Wir haben uns auf die Suche gemacht nach der Durchlinger Str. 13 in 78224 Singen. 2019 war angekündigt worden, es solle eine Gedenkstätte in Singen errichtet werden. Wir haben sie nicht gefunden.
Gefunden haben wir nach längerem Suchen die Duchtlinger Str. 13. Nach einem Hinweis eines in unmittelbarer Nähe ansässigen Singeners. Der kannte die Geschichte von Anton Winter und wies uns den Weg zum Haus vom "Zigeuner Toni".

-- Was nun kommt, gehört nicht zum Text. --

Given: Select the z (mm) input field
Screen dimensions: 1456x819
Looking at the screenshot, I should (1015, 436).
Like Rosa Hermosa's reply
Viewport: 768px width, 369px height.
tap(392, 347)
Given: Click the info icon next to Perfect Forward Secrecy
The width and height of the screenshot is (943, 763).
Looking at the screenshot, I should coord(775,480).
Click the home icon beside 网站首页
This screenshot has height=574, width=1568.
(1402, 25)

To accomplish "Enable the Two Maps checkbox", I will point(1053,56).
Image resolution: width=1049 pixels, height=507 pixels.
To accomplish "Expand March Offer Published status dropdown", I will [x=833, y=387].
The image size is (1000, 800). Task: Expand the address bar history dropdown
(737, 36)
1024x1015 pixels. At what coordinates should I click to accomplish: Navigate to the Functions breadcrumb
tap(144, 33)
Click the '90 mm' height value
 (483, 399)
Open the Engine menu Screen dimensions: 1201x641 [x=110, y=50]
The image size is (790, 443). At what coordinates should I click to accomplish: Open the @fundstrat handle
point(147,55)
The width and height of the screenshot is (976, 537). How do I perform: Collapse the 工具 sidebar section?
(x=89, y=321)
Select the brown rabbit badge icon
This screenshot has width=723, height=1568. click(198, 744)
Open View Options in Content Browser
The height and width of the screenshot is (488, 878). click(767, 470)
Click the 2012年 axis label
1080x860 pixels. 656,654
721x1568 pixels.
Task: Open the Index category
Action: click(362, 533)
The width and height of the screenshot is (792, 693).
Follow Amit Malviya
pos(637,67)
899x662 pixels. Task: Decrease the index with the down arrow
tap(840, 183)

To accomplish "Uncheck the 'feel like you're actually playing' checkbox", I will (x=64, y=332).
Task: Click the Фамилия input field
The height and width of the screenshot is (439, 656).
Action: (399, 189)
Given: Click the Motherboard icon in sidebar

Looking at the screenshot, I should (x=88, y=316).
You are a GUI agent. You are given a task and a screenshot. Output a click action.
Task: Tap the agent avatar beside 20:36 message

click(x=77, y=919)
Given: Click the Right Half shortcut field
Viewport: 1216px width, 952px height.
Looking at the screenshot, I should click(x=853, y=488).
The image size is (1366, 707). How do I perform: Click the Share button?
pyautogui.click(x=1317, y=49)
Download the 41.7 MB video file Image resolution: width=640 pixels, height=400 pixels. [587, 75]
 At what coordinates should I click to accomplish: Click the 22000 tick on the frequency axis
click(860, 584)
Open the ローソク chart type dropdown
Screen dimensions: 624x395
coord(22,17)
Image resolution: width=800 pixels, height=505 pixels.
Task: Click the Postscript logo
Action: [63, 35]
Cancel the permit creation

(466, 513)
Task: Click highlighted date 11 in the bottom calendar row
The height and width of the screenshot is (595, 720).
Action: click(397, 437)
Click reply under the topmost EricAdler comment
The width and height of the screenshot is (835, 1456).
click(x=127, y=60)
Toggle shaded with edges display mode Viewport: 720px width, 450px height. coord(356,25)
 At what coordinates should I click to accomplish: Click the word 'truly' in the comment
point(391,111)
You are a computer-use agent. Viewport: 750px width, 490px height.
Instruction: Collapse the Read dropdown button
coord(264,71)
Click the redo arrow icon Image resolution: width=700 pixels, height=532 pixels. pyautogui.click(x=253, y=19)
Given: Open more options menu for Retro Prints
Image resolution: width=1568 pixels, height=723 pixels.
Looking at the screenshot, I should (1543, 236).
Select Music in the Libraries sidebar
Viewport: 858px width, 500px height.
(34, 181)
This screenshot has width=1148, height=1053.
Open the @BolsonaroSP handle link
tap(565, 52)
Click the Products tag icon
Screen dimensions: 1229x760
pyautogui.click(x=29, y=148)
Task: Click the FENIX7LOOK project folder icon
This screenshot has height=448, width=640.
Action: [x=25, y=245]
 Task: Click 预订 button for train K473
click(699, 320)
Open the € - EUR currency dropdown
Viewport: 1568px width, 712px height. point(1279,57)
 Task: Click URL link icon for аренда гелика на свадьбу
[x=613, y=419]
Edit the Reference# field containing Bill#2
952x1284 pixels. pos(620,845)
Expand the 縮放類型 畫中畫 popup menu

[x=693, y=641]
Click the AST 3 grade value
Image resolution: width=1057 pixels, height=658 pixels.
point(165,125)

Das sich heute so darstellt:

So stellt sich die ehemalige Wohnstatt der Winters heute dar: Der Vergessenheit überstellt.

 

► Bemühungen, diese Menschen nicht zu Vergessen sind hier zu finden

► Der "Südkurier" berichtete so über das Leben von Anton Winter und seiner Familie

 

Das "Wochenblatt" in Singen widmete diesen Artikel den Winters. Und brachte es fertig, auf der gleichen Seite eine Werbeanzeige für die faschistische AfD zu schalten

 

► Und Wirklichkeit in Singen ist auch dies:
In Singen (Kreis Konstanz) ist offenbar ein zweites Kind, das der nationalen Minderheit der Sinti angehört, Opfer von Beleidigungen durch die Polizei geworden. Das teilte der Landesverband Deutscher Sinti und Roma mit.

Der Fall steht im Zusammenhang mit einem Übergriff auf einen elfjährigen Sinto Anfang Februar. Er soll damals von Singener Polizeibeamten beleidigt und in Handschellen abgeführt worden sein. Am Montag hat ein Richter zu dem Vorfall Zeugen befragt. Dabei kam laut dem Landesverband Deutscher Sinti und Roma ans Licht, dass einer der Polizisten kurz vor dem Vorfall mit dem Elfjährigen ein weiteres Kind beleidigt haben soll. Zudem habe es einen Handyanruf des Vaters nicht entgegennehmen dürfen. Der Rechtsanwalt der Familie des Kindes hat Strafanzeige gestellt.